**Dataset records:**
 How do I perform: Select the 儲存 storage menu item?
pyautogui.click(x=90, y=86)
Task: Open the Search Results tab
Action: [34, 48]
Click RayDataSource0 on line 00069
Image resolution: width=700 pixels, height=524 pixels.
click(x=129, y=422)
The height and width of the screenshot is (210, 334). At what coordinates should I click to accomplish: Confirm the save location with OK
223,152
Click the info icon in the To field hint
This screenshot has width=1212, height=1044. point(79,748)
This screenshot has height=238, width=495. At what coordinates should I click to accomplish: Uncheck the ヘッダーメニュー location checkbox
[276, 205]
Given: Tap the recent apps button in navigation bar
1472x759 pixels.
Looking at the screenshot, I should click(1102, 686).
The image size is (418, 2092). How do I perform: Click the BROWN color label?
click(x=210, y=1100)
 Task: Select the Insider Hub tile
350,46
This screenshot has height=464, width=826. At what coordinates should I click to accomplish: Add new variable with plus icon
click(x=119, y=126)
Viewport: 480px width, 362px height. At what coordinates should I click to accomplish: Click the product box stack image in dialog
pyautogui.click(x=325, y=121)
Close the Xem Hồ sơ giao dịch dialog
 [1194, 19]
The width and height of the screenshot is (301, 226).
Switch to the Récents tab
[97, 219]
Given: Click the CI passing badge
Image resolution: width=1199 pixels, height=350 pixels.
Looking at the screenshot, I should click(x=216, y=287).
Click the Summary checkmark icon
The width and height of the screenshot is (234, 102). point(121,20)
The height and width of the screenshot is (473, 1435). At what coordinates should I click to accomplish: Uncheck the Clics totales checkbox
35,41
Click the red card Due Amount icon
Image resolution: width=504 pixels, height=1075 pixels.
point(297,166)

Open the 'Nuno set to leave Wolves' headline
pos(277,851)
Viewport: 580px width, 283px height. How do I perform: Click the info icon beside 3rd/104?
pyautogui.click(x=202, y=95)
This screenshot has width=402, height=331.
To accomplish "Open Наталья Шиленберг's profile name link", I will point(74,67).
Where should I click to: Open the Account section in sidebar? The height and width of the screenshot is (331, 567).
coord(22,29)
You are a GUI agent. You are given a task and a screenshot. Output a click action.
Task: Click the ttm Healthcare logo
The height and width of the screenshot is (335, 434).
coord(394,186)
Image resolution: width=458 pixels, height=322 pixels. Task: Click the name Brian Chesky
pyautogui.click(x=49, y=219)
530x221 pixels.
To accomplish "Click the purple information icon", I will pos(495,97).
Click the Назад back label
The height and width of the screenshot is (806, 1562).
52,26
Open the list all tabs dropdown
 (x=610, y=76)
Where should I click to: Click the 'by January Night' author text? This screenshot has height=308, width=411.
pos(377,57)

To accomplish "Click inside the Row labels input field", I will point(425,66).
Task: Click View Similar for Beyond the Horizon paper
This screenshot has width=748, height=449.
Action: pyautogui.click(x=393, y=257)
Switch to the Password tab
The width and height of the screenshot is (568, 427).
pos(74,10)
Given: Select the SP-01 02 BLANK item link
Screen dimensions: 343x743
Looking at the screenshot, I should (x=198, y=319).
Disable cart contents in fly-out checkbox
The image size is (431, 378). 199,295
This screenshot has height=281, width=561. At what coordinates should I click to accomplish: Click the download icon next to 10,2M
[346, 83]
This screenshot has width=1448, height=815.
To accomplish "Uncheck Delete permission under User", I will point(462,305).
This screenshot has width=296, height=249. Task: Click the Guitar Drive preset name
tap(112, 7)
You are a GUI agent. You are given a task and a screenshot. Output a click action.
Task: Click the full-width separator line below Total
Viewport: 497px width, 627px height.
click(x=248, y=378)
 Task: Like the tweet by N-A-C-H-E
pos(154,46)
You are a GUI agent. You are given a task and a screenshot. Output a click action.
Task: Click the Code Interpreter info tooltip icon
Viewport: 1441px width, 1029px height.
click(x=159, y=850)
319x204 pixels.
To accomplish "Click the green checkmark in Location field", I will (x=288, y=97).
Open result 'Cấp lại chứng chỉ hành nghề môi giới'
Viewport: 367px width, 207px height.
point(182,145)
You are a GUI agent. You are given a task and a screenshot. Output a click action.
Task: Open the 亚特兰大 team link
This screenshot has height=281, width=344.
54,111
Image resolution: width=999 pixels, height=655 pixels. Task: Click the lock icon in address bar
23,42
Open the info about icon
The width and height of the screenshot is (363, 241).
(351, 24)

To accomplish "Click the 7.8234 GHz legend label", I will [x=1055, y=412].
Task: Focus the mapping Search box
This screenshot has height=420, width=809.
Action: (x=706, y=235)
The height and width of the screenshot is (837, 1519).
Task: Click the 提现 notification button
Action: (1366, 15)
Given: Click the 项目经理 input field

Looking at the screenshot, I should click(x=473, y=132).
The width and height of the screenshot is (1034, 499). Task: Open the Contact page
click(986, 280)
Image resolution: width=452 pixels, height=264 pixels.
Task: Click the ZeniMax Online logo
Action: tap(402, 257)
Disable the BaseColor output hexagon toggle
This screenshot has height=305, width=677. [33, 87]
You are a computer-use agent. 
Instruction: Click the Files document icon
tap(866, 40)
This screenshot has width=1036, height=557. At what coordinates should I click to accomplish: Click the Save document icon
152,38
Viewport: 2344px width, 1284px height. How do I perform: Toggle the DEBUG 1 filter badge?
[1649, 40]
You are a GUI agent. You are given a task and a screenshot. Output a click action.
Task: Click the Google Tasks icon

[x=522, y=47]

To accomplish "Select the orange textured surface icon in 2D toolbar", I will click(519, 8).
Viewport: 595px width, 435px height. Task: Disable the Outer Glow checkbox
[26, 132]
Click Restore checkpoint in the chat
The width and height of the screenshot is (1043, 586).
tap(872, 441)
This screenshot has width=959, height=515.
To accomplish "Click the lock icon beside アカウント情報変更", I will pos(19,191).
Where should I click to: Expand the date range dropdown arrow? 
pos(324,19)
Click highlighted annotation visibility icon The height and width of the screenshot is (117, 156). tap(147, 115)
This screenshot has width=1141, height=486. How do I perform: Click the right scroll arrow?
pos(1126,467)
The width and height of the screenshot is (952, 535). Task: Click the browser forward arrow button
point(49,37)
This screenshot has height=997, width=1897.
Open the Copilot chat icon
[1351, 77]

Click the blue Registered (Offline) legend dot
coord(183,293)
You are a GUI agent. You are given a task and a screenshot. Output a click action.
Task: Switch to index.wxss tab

**What you should do:** Reproduce every line of the rows above verbatim, from top to bottom.

**Answer to this exercise:**
 How do I perform: Select the 儲存 storage menu item?
pyautogui.click(x=90, y=86)
Task: Open the Search Results tab
Action: [34, 48]
Click RayDataSource0 on line 00069
Image resolution: width=700 pixels, height=524 pixels.
click(x=129, y=422)
The height and width of the screenshot is (210, 334). At what coordinates should I click to accomplish: Confirm the save location with OK
223,152
Click the info icon in the To field hint
This screenshot has width=1212, height=1044. point(79,748)
This screenshot has height=238, width=495. At what coordinates should I click to accomplish: Uncheck the ヘッダーメニュー location checkbox
[276, 205]
Given: Tap the recent apps button in navigation bar
1472x759 pixels.
Looking at the screenshot, I should click(1102, 686).
The image size is (418, 2092). How do I perform: Click the BROWN color label?
click(x=210, y=1100)
 Task: Select the Insider Hub tile
350,46
This screenshot has height=464, width=826. At what coordinates should I click to accomplish: Add new variable with plus icon
click(x=119, y=126)
Viewport: 480px width, 362px height. At what coordinates should I click to accomplish: Click the product box stack image in dialog
pyautogui.click(x=325, y=121)
Close the Xem Hồ sơ giao dịch dialog
 [1194, 19]
The width and height of the screenshot is (301, 226).
Switch to the Récents tab
[97, 219]
Given: Click the CI passing badge
Image resolution: width=1199 pixels, height=350 pixels.
Looking at the screenshot, I should click(x=216, y=287).
Click the Summary checkmark icon
The width and height of the screenshot is (234, 102). point(121,20)
The height and width of the screenshot is (473, 1435). At what coordinates should I click to accomplish: Uncheck the Clics totales checkbox
35,41
Click the red card Due Amount icon
Image resolution: width=504 pixels, height=1075 pixels.
point(297,166)

Open the 'Nuno set to leave Wolves' headline
pos(277,851)
Viewport: 580px width, 283px height. How do I perform: Click the info icon beside 3rd/104?
pyautogui.click(x=202, y=95)
This screenshot has width=402, height=331.
To accomplish "Open Наталья Шиленберг's profile name link", I will point(74,67).
Where should I click to: Open the Account section in sidebar? The height and width of the screenshot is (331, 567).
coord(22,29)
You are a GUI agent. You are given a task and a screenshot. Output a click action.
Task: Click the ttm Healthcare logo
The height and width of the screenshot is (335, 434).
coord(394,186)
Image resolution: width=458 pixels, height=322 pixels. Task: Click the name Brian Chesky
pyautogui.click(x=49, y=219)
530x221 pixels.
To accomplish "Click the purple information icon", I will pos(495,97).
Click the Назад back label
The height and width of the screenshot is (806, 1562).
52,26
Open the list all tabs dropdown
 (x=610, y=76)
Where should I click to: Click the 'by January Night' author text? This screenshot has height=308, width=411.
pos(377,57)

To accomplish "Click inside the Row labels input field", I will point(425,66).
Task: Click View Similar for Beyond the Horizon paper
This screenshot has width=748, height=449.
Action: pyautogui.click(x=393, y=257)
Switch to the Password tab
The width and height of the screenshot is (568, 427).
pos(74,10)
Given: Select the SP-01 02 BLANK item link
Screen dimensions: 343x743
Looking at the screenshot, I should (x=198, y=319).
Disable cart contents in fly-out checkbox
The image size is (431, 378). 199,295
This screenshot has height=281, width=561. At what coordinates should I click to accomplish: Click the download icon next to 10,2M
[346, 83]
This screenshot has width=1448, height=815.
To accomplish "Uncheck Delete permission under User", I will point(462,305).
This screenshot has width=296, height=249. Task: Click the Guitar Drive preset name
tap(112, 7)
You are a GUI agent. You are given a task and a screenshot. Output a click action.
Task: Click the full-width separator line below Total
Viewport: 497px width, 627px height.
click(x=248, y=378)
 Task: Like the tweet by N-A-C-H-E
pos(154,46)
You are a GUI agent. You are given a task and a screenshot. Output a click action.
Task: Click the Code Interpreter info tooltip icon
Viewport: 1441px width, 1029px height.
click(x=159, y=850)
319x204 pixels.
To accomplish "Click the green checkmark in Location field", I will (x=288, y=97).
Open result 'Cấp lại chứng chỉ hành nghề môi giới'
Viewport: 367px width, 207px height.
point(182,145)
You are a GUI agent. You are given a task and a screenshot. Output a click action.
Task: Open the 亚特兰大 team link
This screenshot has height=281, width=344.
54,111
Image resolution: width=999 pixels, height=655 pixels. Task: Click the lock icon in address bar
23,42
Open the info about icon
The width and height of the screenshot is (363, 241).
(351, 24)

To accomplish "Click the 7.8234 GHz legend label", I will [x=1055, y=412].
Task: Focus the mapping Search box
This screenshot has height=420, width=809.
Action: (x=706, y=235)
The height and width of the screenshot is (837, 1519).
Task: Click the 提现 notification button
Action: (1366, 15)
Given: Click the 项目经理 input field

Looking at the screenshot, I should click(x=473, y=132).
The width and height of the screenshot is (1034, 499). Task: Open the Contact page
click(986, 280)
Image resolution: width=452 pixels, height=264 pixels.
Task: Click the ZeniMax Online logo
Action: tap(402, 257)
Disable the BaseColor output hexagon toggle
This screenshot has height=305, width=677. [33, 87]
You are a computer-use agent. 
Instruction: Click the Files document icon
tap(866, 40)
This screenshot has width=1036, height=557. At what coordinates should I click to accomplish: Click the Save document icon
152,38
Viewport: 2344px width, 1284px height. How do I perform: Toggle the DEBUG 1 filter badge?
[1649, 40]
You are a GUI agent. You are given a task and a screenshot. Output a click action.
Task: Click the Google Tasks icon

[x=522, y=47]

To accomplish "Select the orange textured surface icon in 2D toolbar", I will click(519, 8).
Viewport: 595px width, 435px height. Task: Disable the Outer Glow checkbox
[26, 132]
Click Restore checkpoint in the chat
The width and height of the screenshot is (1043, 586).
tap(872, 441)
This screenshot has width=959, height=515.
To accomplish "Click the lock icon beside アカウント情報変更", I will pos(19,191).
Where should I click to: Expand the date range dropdown arrow? 
pos(324,19)
Click highlighted annotation visibility icon The height and width of the screenshot is (117, 156). tap(147, 115)
This screenshot has width=1141, height=486. How do I perform: Click the right scroll arrow?
pos(1126,467)
The width and height of the screenshot is (952, 535). Task: Click the browser forward arrow button
point(49,37)
This screenshot has height=997, width=1897.
Open the Copilot chat icon
[1351, 77]

Click the blue Registered (Offline) legend dot
coord(183,293)
You are a GUI agent. You are given a task and a screenshot. Output a click action.
Task: Switch to index.wxss tab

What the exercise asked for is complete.